Copy out every line of the data below word for word.

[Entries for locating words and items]
+++
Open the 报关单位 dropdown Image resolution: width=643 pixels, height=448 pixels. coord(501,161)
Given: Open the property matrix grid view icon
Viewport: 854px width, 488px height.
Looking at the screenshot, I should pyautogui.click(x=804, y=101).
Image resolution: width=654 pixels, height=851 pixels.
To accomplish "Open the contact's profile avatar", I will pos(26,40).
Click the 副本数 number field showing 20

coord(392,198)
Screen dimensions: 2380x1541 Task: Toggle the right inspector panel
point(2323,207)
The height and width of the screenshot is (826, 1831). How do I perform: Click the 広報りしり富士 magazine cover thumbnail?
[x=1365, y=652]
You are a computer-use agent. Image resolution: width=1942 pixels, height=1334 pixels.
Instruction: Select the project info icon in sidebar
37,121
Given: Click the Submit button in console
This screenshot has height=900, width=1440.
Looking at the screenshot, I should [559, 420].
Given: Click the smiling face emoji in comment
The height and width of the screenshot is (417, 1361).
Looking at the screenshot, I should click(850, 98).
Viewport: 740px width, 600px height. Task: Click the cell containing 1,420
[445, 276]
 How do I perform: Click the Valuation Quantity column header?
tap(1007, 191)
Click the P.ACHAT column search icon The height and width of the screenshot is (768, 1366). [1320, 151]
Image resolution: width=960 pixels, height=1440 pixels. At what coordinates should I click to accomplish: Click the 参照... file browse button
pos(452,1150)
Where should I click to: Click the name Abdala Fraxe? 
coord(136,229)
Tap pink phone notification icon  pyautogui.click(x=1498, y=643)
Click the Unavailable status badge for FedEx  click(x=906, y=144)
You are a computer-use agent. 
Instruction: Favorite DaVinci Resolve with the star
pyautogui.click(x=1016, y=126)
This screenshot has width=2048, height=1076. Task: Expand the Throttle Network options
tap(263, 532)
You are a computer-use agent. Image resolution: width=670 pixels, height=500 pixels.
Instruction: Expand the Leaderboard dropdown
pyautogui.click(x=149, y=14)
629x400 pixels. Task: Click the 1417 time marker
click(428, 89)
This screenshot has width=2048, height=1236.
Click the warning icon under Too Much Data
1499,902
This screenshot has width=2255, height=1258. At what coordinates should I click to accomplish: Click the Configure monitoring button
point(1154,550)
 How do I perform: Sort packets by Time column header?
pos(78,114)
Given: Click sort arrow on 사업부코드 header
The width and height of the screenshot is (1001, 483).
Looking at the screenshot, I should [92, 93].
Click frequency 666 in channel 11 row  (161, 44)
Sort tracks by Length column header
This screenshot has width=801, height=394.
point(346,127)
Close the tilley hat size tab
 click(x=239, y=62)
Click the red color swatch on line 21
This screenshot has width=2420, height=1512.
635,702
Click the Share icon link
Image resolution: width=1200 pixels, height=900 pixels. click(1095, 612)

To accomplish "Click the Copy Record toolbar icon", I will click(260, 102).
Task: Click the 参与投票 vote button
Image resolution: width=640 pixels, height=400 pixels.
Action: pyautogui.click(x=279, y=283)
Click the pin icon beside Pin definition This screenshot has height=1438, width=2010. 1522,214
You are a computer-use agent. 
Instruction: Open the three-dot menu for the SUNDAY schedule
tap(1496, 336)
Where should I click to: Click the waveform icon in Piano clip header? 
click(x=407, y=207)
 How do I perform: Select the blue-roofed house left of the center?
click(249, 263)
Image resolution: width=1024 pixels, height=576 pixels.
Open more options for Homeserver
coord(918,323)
+++
• [RESPONSE]:
Open the 报关单位 dropdown Image resolution: width=643 pixels, height=448 pixels. coord(501,161)
Given: Open the property matrix grid view icon
Viewport: 854px width, 488px height.
Looking at the screenshot, I should pyautogui.click(x=804, y=101).
Image resolution: width=654 pixels, height=851 pixels.
To accomplish "Open the contact's profile avatar", I will pos(26,40).
Click the 副本数 number field showing 20

coord(392,198)
Screen dimensions: 2380x1541 Task: Toggle the right inspector panel
point(2323,207)
The height and width of the screenshot is (826, 1831). How do I perform: Click the 広報りしり富士 magazine cover thumbnail?
[x=1365, y=652]
You are a computer-use agent. Image resolution: width=1942 pixels, height=1334 pixels.
Instruction: Select the project info icon in sidebar
37,121
Given: Click the Submit button in console
This screenshot has height=900, width=1440.
Looking at the screenshot, I should [559, 420].
Given: Click the smiling face emoji in comment
The height and width of the screenshot is (417, 1361).
Looking at the screenshot, I should click(850, 98).
Viewport: 740px width, 600px height. Task: Click the cell containing 1,420
[445, 276]
 How do I perform: Click the Valuation Quantity column header?
tap(1007, 191)
Click the P.ACHAT column search icon The height and width of the screenshot is (768, 1366). [1320, 151]
Image resolution: width=960 pixels, height=1440 pixels. At what coordinates should I click to accomplish: Click the 参照... file browse button
pos(452,1150)
Where should I click to: Click the name Abdala Fraxe? 
coord(136,229)
Tap pink phone notification icon  pyautogui.click(x=1498, y=643)
Click the Unavailable status badge for FedEx  click(x=906, y=144)
You are a computer-use agent. 
Instruction: Favorite DaVinci Resolve with the star
pyautogui.click(x=1016, y=126)
This screenshot has width=2048, height=1076. Task: Expand the Throttle Network options
tap(263, 532)
You are a computer-use agent. Image resolution: width=670 pixels, height=500 pixels.
Instruction: Expand the Leaderboard dropdown
pyautogui.click(x=149, y=14)
629x400 pixels. Task: Click the 1417 time marker
click(428, 89)
This screenshot has width=2048, height=1236.
Click the warning icon under Too Much Data
1499,902
This screenshot has width=2255, height=1258. At what coordinates should I click to accomplish: Click the Configure monitoring button
point(1154,550)
 How do I perform: Sort packets by Time column header?
pos(78,114)
Given: Click sort arrow on 사업부코드 header
The width and height of the screenshot is (1001, 483).
Looking at the screenshot, I should [92, 93].
Click frequency 666 in channel 11 row  (161, 44)
Sort tracks by Length column header
This screenshot has width=801, height=394.
point(346,127)
Close the tilley hat size tab
 click(x=239, y=62)
Click the red color swatch on line 21
This screenshot has width=2420, height=1512.
635,702
Click the Share icon link
Image resolution: width=1200 pixels, height=900 pixels. click(1095, 612)

To accomplish "Click the Copy Record toolbar icon", I will click(260, 102).
Task: Click the 参与投票 vote button
Image resolution: width=640 pixels, height=400 pixels.
Action: pyautogui.click(x=279, y=283)
Click the pin icon beside Pin definition This screenshot has height=1438, width=2010. 1522,214
You are a computer-use agent. 
Instruction: Open the three-dot menu for the SUNDAY schedule
tap(1496, 336)
Where should I click to: Click the waveform icon in Piano clip header? 
click(x=407, y=207)
 How do I perform: Select the blue-roofed house left of the center?
click(249, 263)
Image resolution: width=1024 pixels, height=576 pixels.
Open more options for Homeserver
coord(918,323)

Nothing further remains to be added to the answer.